Description of the task ▸ Set out the entries as a Markdown table with the columns "Number" and "Text," running from the first line of the entries through the line containing "Who We Are (555, 538)", both included. Give each line its own row and its number, and omit blank lines.

Dataset rows ▸
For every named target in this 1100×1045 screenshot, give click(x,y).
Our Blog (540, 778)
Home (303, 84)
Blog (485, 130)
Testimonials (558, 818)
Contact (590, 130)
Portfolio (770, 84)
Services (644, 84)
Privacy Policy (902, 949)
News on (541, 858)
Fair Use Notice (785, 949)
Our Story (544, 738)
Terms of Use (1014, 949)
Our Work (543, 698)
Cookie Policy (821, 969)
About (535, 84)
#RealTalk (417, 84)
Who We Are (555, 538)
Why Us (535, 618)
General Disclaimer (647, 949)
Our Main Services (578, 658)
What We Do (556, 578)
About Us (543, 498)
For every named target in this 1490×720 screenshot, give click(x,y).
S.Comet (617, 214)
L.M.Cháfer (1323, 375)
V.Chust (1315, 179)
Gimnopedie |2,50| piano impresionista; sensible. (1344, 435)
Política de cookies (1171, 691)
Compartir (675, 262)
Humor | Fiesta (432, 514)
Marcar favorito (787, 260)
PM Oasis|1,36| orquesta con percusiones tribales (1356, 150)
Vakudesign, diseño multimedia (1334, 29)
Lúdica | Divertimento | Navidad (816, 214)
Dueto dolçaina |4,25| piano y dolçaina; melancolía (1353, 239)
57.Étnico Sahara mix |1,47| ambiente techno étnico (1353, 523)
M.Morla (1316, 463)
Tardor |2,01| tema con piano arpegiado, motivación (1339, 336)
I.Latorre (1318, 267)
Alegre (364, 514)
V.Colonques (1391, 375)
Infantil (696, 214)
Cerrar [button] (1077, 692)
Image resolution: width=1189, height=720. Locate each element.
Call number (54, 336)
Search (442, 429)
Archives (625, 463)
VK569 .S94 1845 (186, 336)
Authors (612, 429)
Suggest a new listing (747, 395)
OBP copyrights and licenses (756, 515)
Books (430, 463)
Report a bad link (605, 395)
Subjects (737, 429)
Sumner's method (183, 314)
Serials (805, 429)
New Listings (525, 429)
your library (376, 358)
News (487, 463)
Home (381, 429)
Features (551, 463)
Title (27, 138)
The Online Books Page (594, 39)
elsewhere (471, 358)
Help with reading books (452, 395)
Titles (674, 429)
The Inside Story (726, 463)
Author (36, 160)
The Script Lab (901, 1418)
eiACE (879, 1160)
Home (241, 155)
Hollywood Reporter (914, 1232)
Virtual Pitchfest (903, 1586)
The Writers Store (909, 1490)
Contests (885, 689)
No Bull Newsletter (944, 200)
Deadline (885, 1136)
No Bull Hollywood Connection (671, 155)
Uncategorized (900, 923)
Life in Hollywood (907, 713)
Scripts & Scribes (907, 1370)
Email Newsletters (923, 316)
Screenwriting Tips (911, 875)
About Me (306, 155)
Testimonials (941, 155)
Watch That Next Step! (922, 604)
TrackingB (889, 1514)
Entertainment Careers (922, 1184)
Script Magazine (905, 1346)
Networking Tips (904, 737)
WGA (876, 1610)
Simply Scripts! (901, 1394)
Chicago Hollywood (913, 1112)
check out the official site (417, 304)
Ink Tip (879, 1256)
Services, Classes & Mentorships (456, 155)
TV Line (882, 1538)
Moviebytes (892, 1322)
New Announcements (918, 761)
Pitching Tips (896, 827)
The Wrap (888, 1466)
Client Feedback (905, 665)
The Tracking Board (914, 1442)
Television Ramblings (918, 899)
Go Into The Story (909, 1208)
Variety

The solution ▸
| Number | Text |
|---|---|
| 1 | For every named target in this 1100×1045 screenshot, give click(x,y). |
| 2 | Our Blog (540, 778) |
| 3 | Home (303, 84) |
| 4 | Blog (485, 130) |
| 5 | Testimonials (558, 818) |
| 6 | Contact (590, 130) |
| 7 | Portfolio (770, 84) |
| 8 | Services (644, 84) |
| 9 | Privacy Policy (902, 949) |
| 10 | News on (541, 858) |
| 11 | Fair Use Notice (785, 949) |
| 12 | Our Story (544, 738) |
| 13 | Terms of Use (1014, 949) |
| 14 | Our Work (543, 698) |
| 15 | Cookie Policy (821, 969) |
| 16 | About (535, 84) |
| 17 | #RealTalk (417, 84) |
| 18 | Who We Are (555, 538) |